Interviews don’t always go according to plan, and that’s okay. In the last chapter of this part, “Debugging Interviews,” you’ll get guidance on what to do in some common situations and how to recover.
PART VIII: ANALYZING INTERVIEWS
After that, it’s time to dive into analysis methods. This part will introduce you to a simplified version of a customer journey map (it’s okay if you don’t know what that is) and a matrix for determining which problems and tasks might be good opportunities.
PART IX: PULLING IT ALL TOGETHER: SAMPLE INTERVIEW AND ANALYSIS
This section shows you the interview tactics in action and walks through different ways of analyzing interviews, including a long-form version and an analysis for when you’re low on time.
PART X: WHAT NOW?
Here, you’ll find further resources. This book has a narrow focus on the interview skills and tactics that are glossed over in other books.

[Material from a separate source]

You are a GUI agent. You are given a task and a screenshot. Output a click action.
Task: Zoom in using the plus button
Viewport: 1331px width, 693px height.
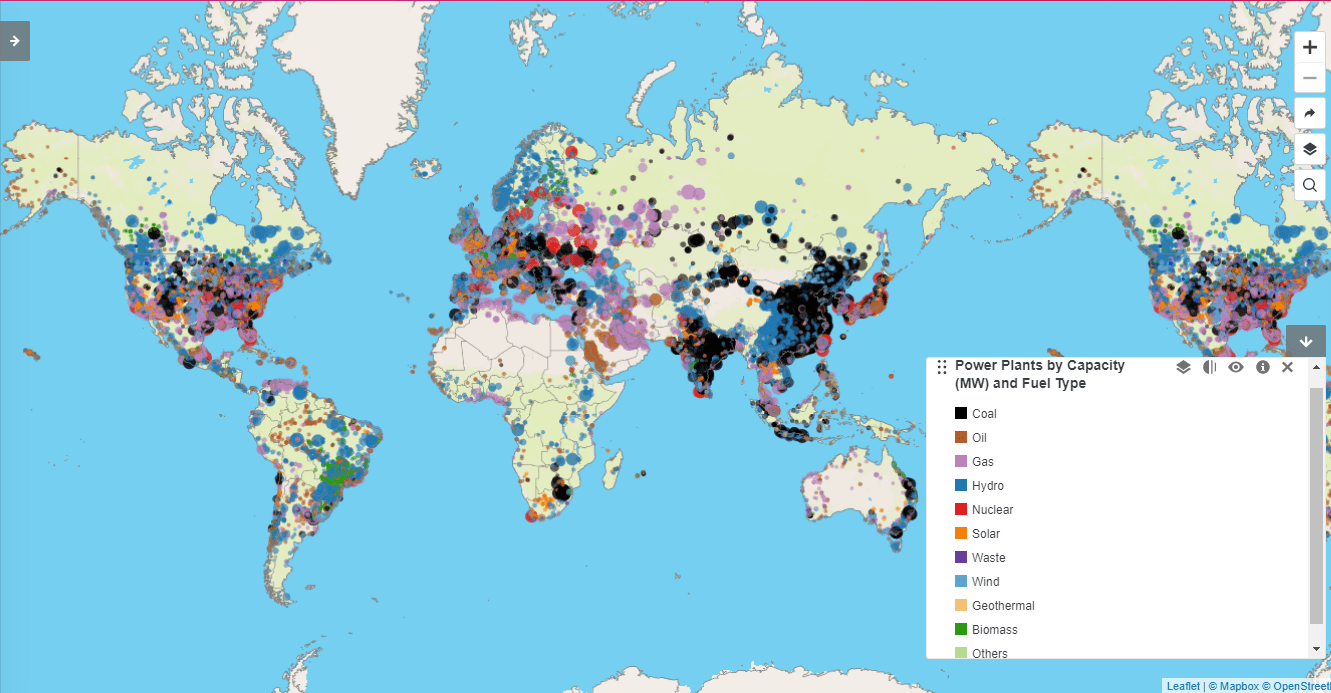click(1310, 46)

Accordingly, there are a lot of important topics that are intentionally excluded, and this part is a launchpad for exploring those other topics.
APPENDIX A:CHEAT SHEET
Appendix A is your handy guide to skipping around this book. Trying to figure out what to build? Need to know why people cancel? This section has power packs of chapters for specific purposes to make it easy to get the answers you need and get to work.
APPENDIX B: FOR FOUNDERS
Appendix B is specifically for founders of small software companies. It includes discussion of common customer support situations, turning feature requests into research, the differences between support, sales, and research, and one way to use customer research as part of goal setting.